Technische Probleme, viel Bürokratie und offene Fragen: Für viele Immobilieneigentümer wurde die Grundsteuererklärung zu einer Farce. Die Kritik an der Grundsteuerreform ist deutlich und tönt von allen Seiten. Besonders groß ist das Chaos in Nordrhein-Westfalen: Laut
Städte- und Gemeindebund soll die Steuer für Ein- und Zweifamilienhäuser deutlich steigen, während die Steuerlast für Lager- und Fabrikhallen stark sinken könnte.
Nach und nach flattern nun die ersten Grundsteuerbescheide in die Briefkästen und die Tragweite der neuen Reform wird sichtbar: Immobilienbesitzer erwarten eine hohe Steuerlast, die Kommunen machen sich Sorgen um ihre Steuereinnahmen und Mieter müssen mit Aufschlägen auf ihre Nebenkostenabrechnungen rechnen.
Um dagegenzuwirken, brachte die NRW-Landesregierung am vergangenen Donnerstag ein neues Gesetz in den Landtag. Dieses soll den Kommunen eine bürgerfreundliche Öffnungsklausel vor dem Inkrafttreten der neuen Grundsteuer bieten. Das heißt: Kommunen sollen künftig selbst entscheiden können, ob sie für unterschiedliche Grundstücksarten verschiedene Hebesätze anwenden.
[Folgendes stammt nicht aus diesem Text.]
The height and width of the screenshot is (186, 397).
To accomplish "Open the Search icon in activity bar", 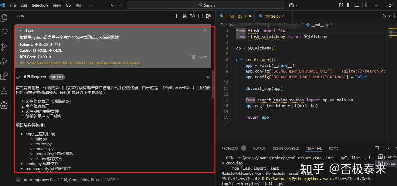I will (4, 32).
Für diesen Gesetzesentwurf hagelt es von den Städten und Kommunen Kritik. Nun mischen sich auch noch Wirtschaftsvertreter ein. So warnt Hans Jörg Hennecke, Hauptgeschäftsführer von Handwerk NRW, gegenüber der „Rheinischen Post“, dass diese Novelle den Wirtschaftsstandort Nordrhein-Westfalen weiter schaden könnte. Denn mit diesem Gesetz würden die Kommunen mehr Freiraum bei der Ausschöpfung ihrer Steuerquellen erhalten. „So produziert man Leerstände in den Fußgängerzonen und in den Hinterhöfen unserer Städte“, warnt Hennecke.
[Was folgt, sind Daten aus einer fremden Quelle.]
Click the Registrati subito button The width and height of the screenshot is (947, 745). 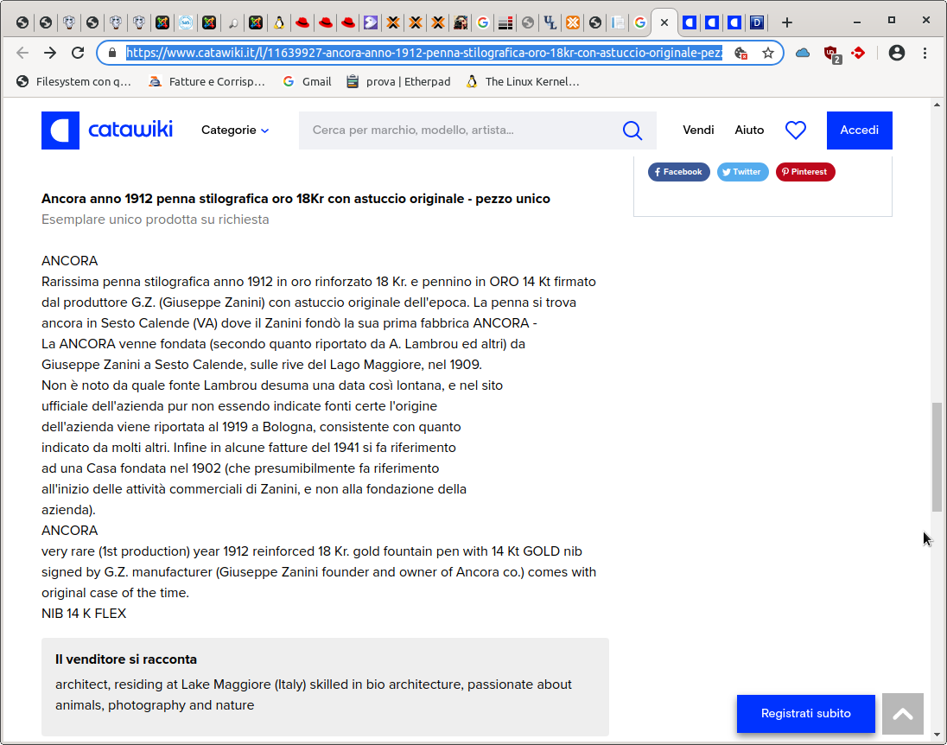point(805,714)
Ähnlich beurteilt Johannes Pöttering, Hauptgeschäftsführer Verband Unternehmer NRW, die Pläne. Viele Kommunen befinden sich in angespannten Haushaltssituationen. Das könne dazu führen, dass die Kommunen an der neuen Steuerschraube drehen und die Unternehmen zusätzlich belastet würden. „Mit der nun vorgelegten Änderung der Grundsteuer wird darüber hinaus nun durch die Hintertür auch noch einer verkappten ertragsunabhängigen ,Gewerbesteuer 2‘ der Weg bereitet. Eine Maßnahme mit derartiger Tragweite und dem damit verbundenen Sonderweg für die Unternehmen in NRW darf nicht übers Knie gebrochen werden“, sagt Pöttering gegenüber der „Rheinischen Post“.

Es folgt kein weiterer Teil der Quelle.